The third provision -- 18 U.S.C. §1030(a)(5)
-- with applications to financial institutions is the prohibition
on intentional access without authorization that results in "damage"
to a protected computer. Damage is defined to include any impairment
to the integrity or availability of data, a program, a system,
or information that causes loss aggregating at least $5,000 in
value during any one-year period. An example may involve a disgruntled
former employee who maintains a "back door" into the
computer system and uses it to introduce a virus that disrupts
the system. Another example may involve an intruder who causes
a system outage by flooding an institution's computer system with
e-mail requests for information.
Other provisions of 18 U.S.C. §1030
applicable to financial institutions include subsection (a)(6),
which outlaws trafficking in passwords knowingly and with intent
to defraud. Subsection (a)(7) prohibits transmitting threats
to cause damage to a protected computer with intent to extort
money or any other thing of value from any legal entity, specifically
including financial institutions. This prohibition applies regardless
of whether any actual damage is caused, or whether the offender
actually had the ability to cause such damage.

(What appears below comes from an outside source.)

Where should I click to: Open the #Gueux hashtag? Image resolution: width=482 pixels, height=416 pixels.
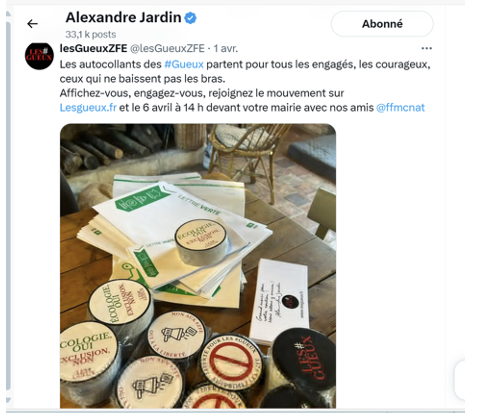[184, 64]
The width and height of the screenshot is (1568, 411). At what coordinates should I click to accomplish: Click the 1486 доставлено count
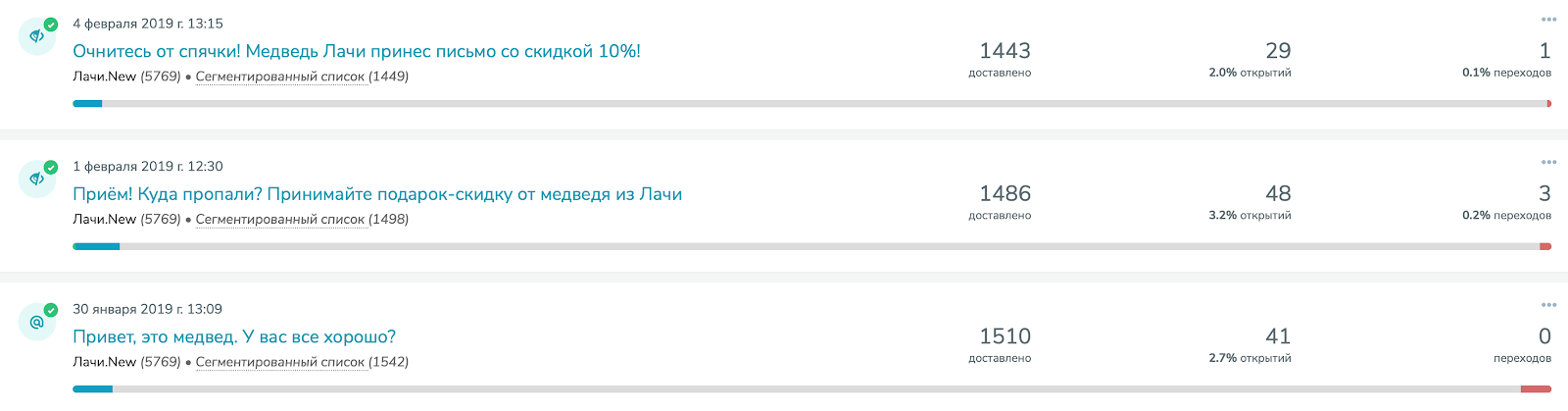click(x=1004, y=194)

A violation of 18 U.S.C. §1030
can result in a fine or imprisonment for up to ten years.
GUIDANCE
A financial institution should report
on a SAR any activity that appears to be violative of 18 U.S.C.
§1030. If a reportable offense is detected, a financial
institution should check Box 37r, marked "Other", and
describe as completely as possible in Part VII, the narrative
section of the SAR, the nature of the illegal or suspicious activity.